To take the point further currently pension schemes are being encouraged by consultants to put a significant slice of their assets into hedge funds, the industry’s latest promise of investment alchemy. There is a limited track record to judge these funds on, there are concerns about the risks being taken and hedge fund fees are much higher than those for normal active management. Yet despite all this consultants are actively promoting them as an investment option and many fund managers have set up hedge funds to serve the institutional market. The contrast with SRI could not be more striking.

One can make a similar point about the reluctance of many fund managers to take CSR issues seriously. A good comparator here is the corporate governance Combined Code. Although there is an emerging consensus that there is a correlation between corporate governance and performance it is probably a fair statement that the evidence is not yet conclusive. The most positive statement most governance experts are willing to make is that companies with poor governance are more likely to underperform those with high standards. Yet despite the lack of hard evidence proving that adherence to the Combined Code delivers value to shareholders it is (to a greater or lesser degree) supported and promoted by UK institutional investors.

More specifically it appears that in the UK the tone of the debate on executive remuneration is changing. Whereas in the past, despite public anger at the continually rocketing salaries of executives, the line taken by most fund managers has been that the only issue of concern is the link to performance. The debate was effectively tagged back to so-called rewards for failure. However more recently we have seen an emerging argument that it is time that levels of pay should also be debated, particularly relative levels of pay throughout companies. Some fund managers’ corporate governance policies are now quite specific on this point. Yet there is no widely accepted evidence that pay differentials have any impact on share price performance.

Unlike proponents of responsible investment, corporate governance advocates are increasingly rarely challenged to demonstrate that there is a clear link between their activity and share price. Or to reverse the proposition corporate governance activists are not accused of interfering with the fiduciary duties of trustees by advocating activism in the way that responsible investors often still are. Rather governance activism is seen as something that is a good way to both minimize risks and promote higher standards.
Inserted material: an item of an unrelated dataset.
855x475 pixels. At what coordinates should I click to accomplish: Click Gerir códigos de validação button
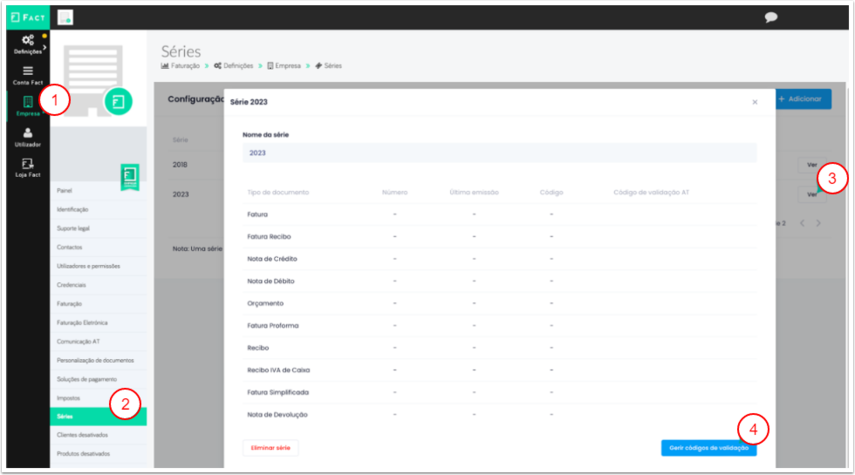(708, 448)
Fund management and the creation of shareholder value

It is perhaps understandable that there is some inertia. Trustees who are worried about their fiduciary duty, and will almost certainly face more pressing problems in the shape of scheme funding, may question why things need to change. Embracing responsible investment can look like a radical change to the way things are done with little evidence to back it up. The present approach to pension fund investment at least looks logical and seems to work.
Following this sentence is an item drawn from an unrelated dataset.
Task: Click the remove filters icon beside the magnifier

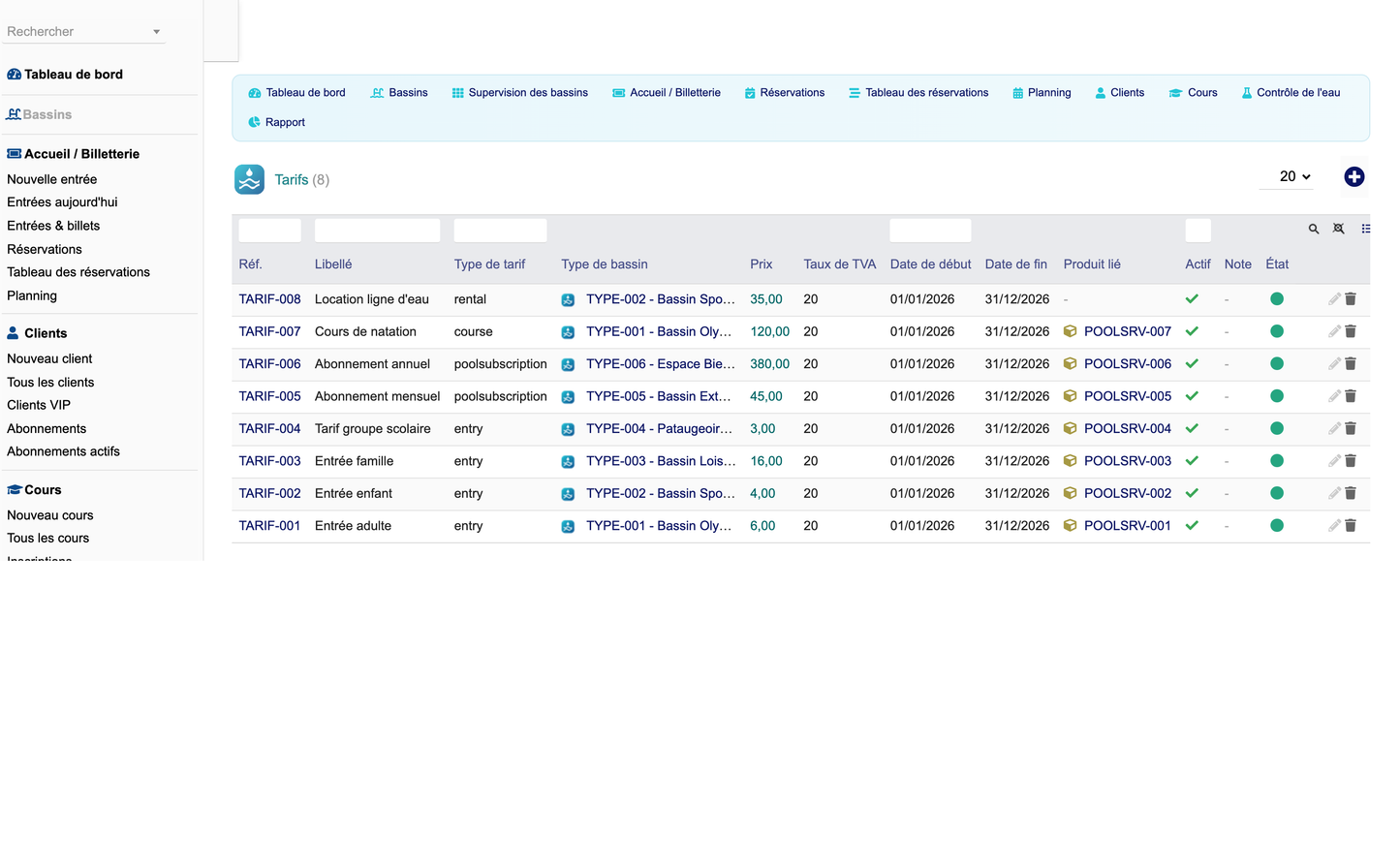Action: pos(1339,230)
So at this stage it is useful to consider how fund managers operate at present, and the notion of shareholder value creation. Although both areas might appear to involve hard-edged, efficient, logic-driven decisions, closer inspection reveals that both the thinking and practice in relation to both are often more simplistic than might be first expected.
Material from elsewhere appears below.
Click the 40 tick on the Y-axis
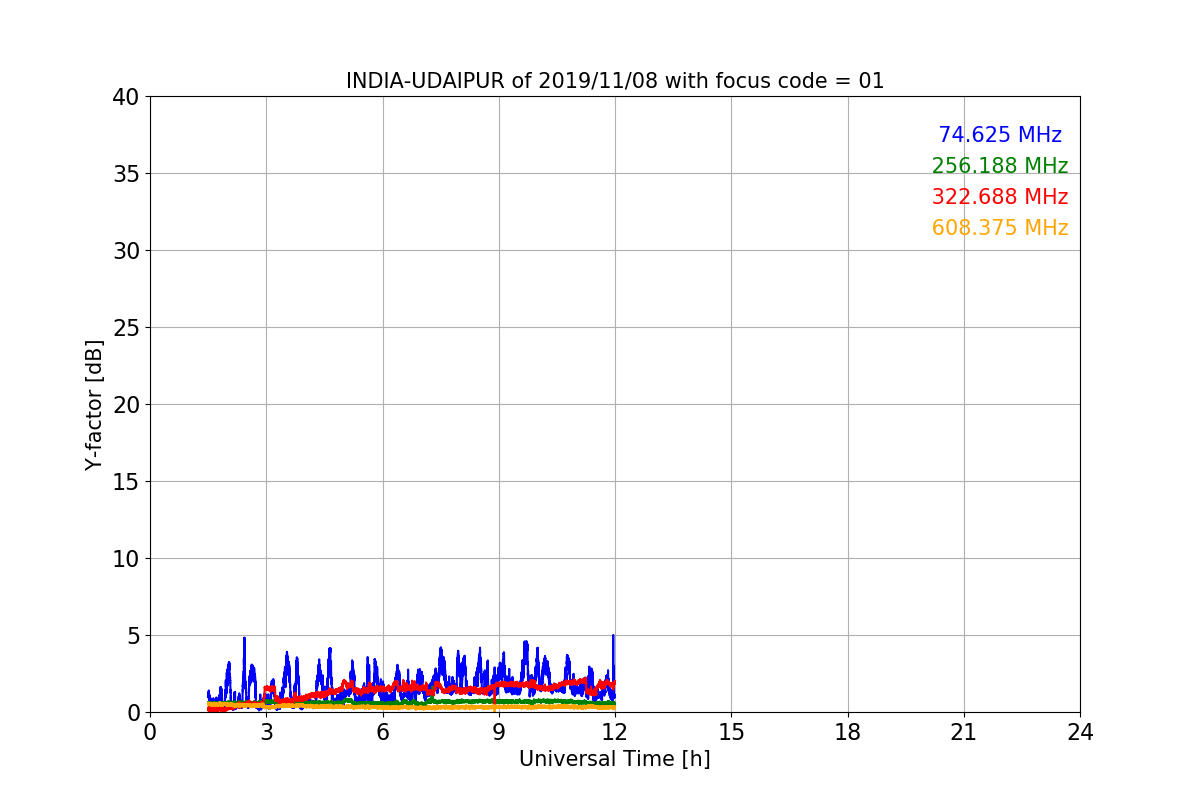 click(x=125, y=97)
Looking first at fund management, despite an entirely different formal explanation, and the employment of huge teams of both buy-side and sell-side analysts, it seems that fund managers often continue to work on hunches. As one leading fund manager is quoted as saying:

'There are no rules; I like to kiss and cuddle the numbers. I try to be pragmatic and hope that, from a framework of knowledge and hard work, I can make some sensible decisions. But I can’t tell you how I do it.' [3]

Sometimes the business of generating returns is still more about making ‘bets’ on the relative movements of share prices than investing due to real conviction about the quality of investee businesses. This is particularly true of many hedge funds which often aim to make money by taking advantage of short-term inefficiencies in the market, or by following the momentum of trading.

As controversial as this might sound one need only look at the recent technology, media and telecom (TMT) stock bubble for confirmation. Despite widespread misgivings about what was driving soaring prices of hi-tech firms many large institutional investors continued to be exposed to them.

There are two possible explanations for this. The first is that normally incredulous fund managers over a short space of time became convinced that the ‘new economy’ really had torn up the rulebook and that previous methods for analysing and valuing companies were redundant. If this is the case then we witnessed a significant collapse in the ability of fund managers to sort the wheat from the chaff. They were no more skilled at investment decision-making than the thousands of individual punters looking to make a quick return from companies about which they knew little.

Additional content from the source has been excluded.